Like Plaid and Flinks, Deck relies only on explicit user consent to connect and collect data.
“While it may hypothetically be violating some terms and conditions, our technology follows the open data international trend that was initiated and greatly popularized by open banking, and has pushed regulators across the world to make it clear in several jurisdictions that consumers and businesses have the right to access and transfer their data,” said Leboeuf.
Deck also claims to have proprietary technologies to avoid being labeled as bots or crawlers. Those technologies include several different methods, such as vision computing and human-like mouse movement.
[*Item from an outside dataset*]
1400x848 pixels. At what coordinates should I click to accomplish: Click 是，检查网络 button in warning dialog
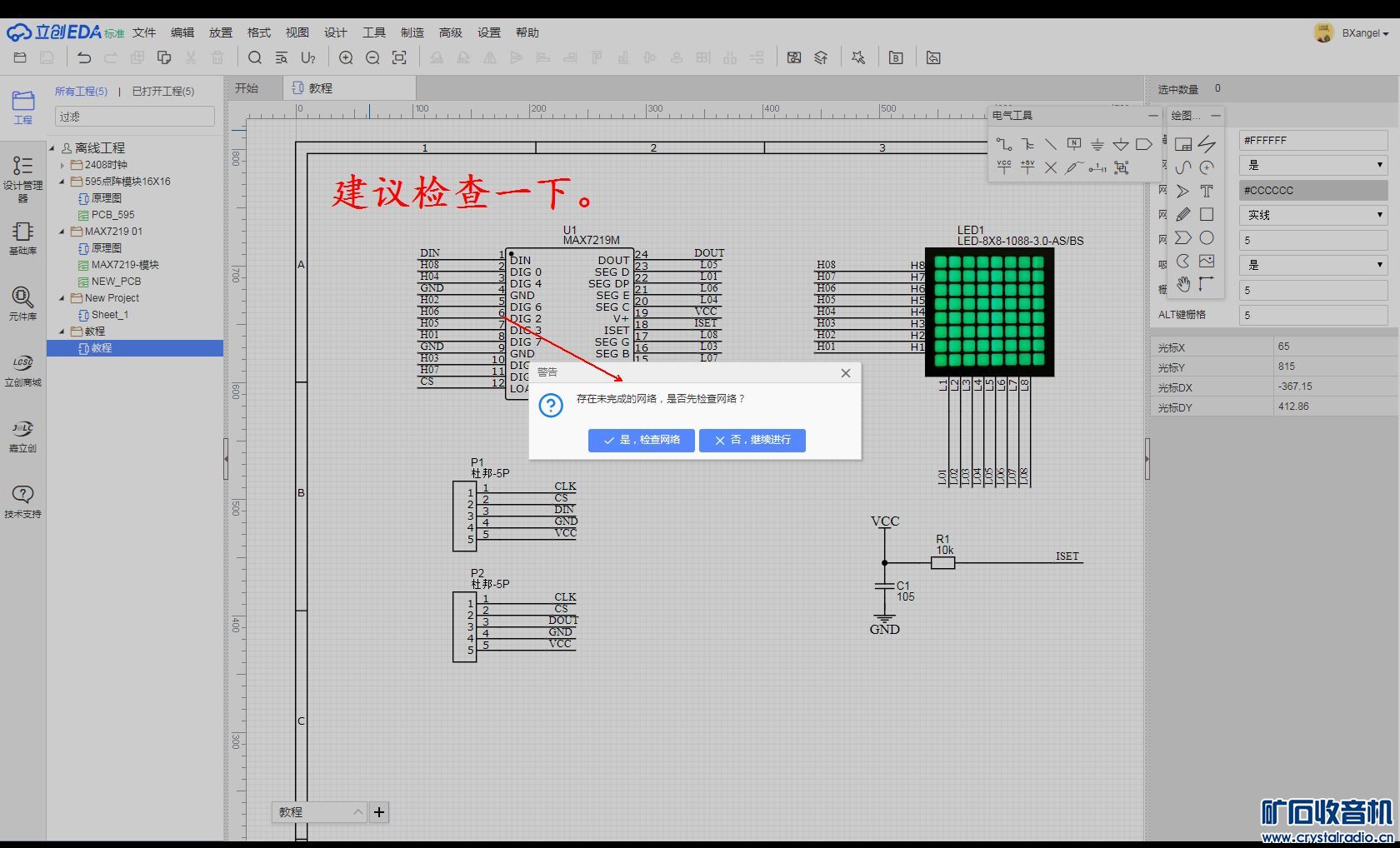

“While we see a lot of antibot technologies in sectors like telcos or HR, where there is a lot of fraud from identity theft, lots of other data verticals have limited to no antibot technologies,” said Lavoie.
For now, it’s not using the data collection to train models, instead focusing on building the best way to collect the data rather than building products on top of the collected data itself.
“We operate in a dual consent environment, where we would need end-user consent, and Deck’s client consent, to use the data,” Leboeuf said.
The company soon plans to launch a data vertical creator, which it claims will let any developer “get up and running for any data verticals for any industry… in no time.”
Presently, Deck has 30 employees.
Jeremy Jonker, co-founder and managing partner at Infinity Ventures, believes that Deck is “transforming” the user-permissioned data sector, “just as open banking reshaped financial data.”
“With a modular platform and reusable recipes, they deliver speed, reliability, and adaptability that extend well beyond utilities,” he told TechCrunch. Jonker has joined Deck’s board as part of the financing.
Intact Ventures, along with previous backers Better Tomorrow Ventures, Golden, and Luge Capital also participated in the Series A financing.